TEXT FOR ANALYSIS:
▬▬▬

Cost may not be a consideration in Attia’s concierge practice, but there are other reasons to question aggressive universal ApoB-lowering. One is that other risk factors, unaddressed by decimating LDL, may perpetuate cardio risk. These include overweight, sedentary lifestyle, elevated blood sugar and blood pressure, high uric acid, high homocysteine and Lp(a), and above all—inflammation.

A recent article by Paul Ridker MD—known for his pioneering work on high-sensitivity C-reactive protein (hs-CRP) as a cardiovascular risk factor—demonstrates that, even when LDL is lowered with lipid medications, heart attack and stroke risk remain if inflammation is unaddressed.

He demonstrates this in a new meta-analysis which shows that hs-CRP is more predictive of future cardiovascular events than LDL in statin-treated patients. In other words, regardless of how low you go with LDL or related ApoB, a persistent high level of inflammation will thwart efforts to fend off vessel disease.

There are natural ways to address hs-CRP; see my article here.

The other problem is that many patients with high LDL or ApoB will not be beneficiaries of lipid lowering. As I’ve been saying forever, therapy should be applied discriminately, based on the presence—or absence—of arterial plaque. This can easily be ascertained with a CT heart scan or MRI angiogram, which establishes a calcium score; to rule out incipient cerebrovascular disease that leads to strokes, carotid ultrasound is definitive.

This view is vindicated by recent studies. One found that:

“ . . . absence of coronary artery calcium (CAC) and noncalcified plaque was a prevalent finding among those with severely elevated LDL-C levels. Across the LDL-C spectrum, absence of CAC was associated with low rates of atherosclerotic cardiovascular disease and death, with increasing rates in patients with greater CAC burden.”

Another demonstrated that, “Absence of CAC may help ‘de-risk’ individuals in this high-risk patient population” even in patients with LDL cholesterol 190 or greater. Moreover, inconsistent with the Cholesterol Hypothesis, the researchers “observed absence of plaque in  46.2% of patients with LDL-C levels of at least 190 mg/dL.” (!)

When it comes to diet, while high saturated fat diets can raise LDL and ApoB, a study shows that:

“Substituting protein for carbohydrate in the context of a healthy dietary pattern reduced atherogenic LDL, resulting in the most favorable profile of ApoB lipoproteins.”

▬▬▬

WHAT THIS EXERCISE ASKS:
- 1) Transcribe the passage on ApoB lowering and heart risk word for word from "A recent article" to "off vessel disease.".
- 2) Write the next part of the passage on ApoB lowering and heart risk, picking up after its final sentence.
The data that follows comes from a separate source and has no connection to the passage on ApoB lowering and heart risk.

EXTRACTED DATA:

▬▬▬

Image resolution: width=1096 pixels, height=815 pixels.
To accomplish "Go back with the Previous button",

▬▬▬

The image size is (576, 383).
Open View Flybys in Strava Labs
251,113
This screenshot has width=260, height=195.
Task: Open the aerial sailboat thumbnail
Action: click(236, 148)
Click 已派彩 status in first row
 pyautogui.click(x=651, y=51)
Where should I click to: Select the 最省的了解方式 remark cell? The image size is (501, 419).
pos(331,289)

▬▬▬

OUTPUTS BY TASK:
- 1)
A recent article by Paul Ridker MD—known for his pioneering work on high-sensitivity C-reactive protein (hs-CRP) as a cardiovascular risk factor—demonstrates that, even when LDL is lowered with lipid medications, heart attack and stroke risk remain if inflammation is unaddressed.

He demonstrates this in a new meta-analysis which shows that hs-CRP is more predictive of future cardiovascular events than LDL in statin-treated patients. In other words, regardless of how low you go with LDL or related ApoB, a persistent high level of inflammation will thwart efforts to fend off vessel disease.

- 2)
This has emboldened some low-carb acolytes to make the sweeping—and in my opinion exaggerated—assertion that, “Statin therapy is not warranted for a person with high LDL cholesterol on a low-carbohydrate diet”. Nonetheless, low-carb diets can go a long way towards obviating cardiovascular risk.

I’ll conclude with an example from my practice. A 69-year-old woman consulted me for a second opinion on whether she should assent to statin therapy prescribed by her primary care physician. Her labs were as follows:

Cholesterol: 234
HDL: 72
LDL: 157 (Higher than the 130 threshold considered a red flag for cardio risk)
ApoB: 114 (Well above what would prompt some doctors to prescribe cholesterol drugs)

She was of normal weight, exercised moderately, never smoked, ate a healthy low-carb diet (evinced by her low triglycerides of 35) and had normal blood sugar and blood pressure.

At my urging, she underwent non-invasive imaging tests:

Her coronary calcium score was . . . ZERO! Her carotid Doppler showed NO evidence of atherosclerotic plaque!

It could be argued that a healthy 69-year-old woman might have up to three additional decades of life to develop cardiovascular disease, but this is extremely unlikely, and taking medication as a hedge against that unlikely eventuality would have negligible benefits. If she were 29, that medication-as-prophylaxis line of reasoning might carry more weight—if at all.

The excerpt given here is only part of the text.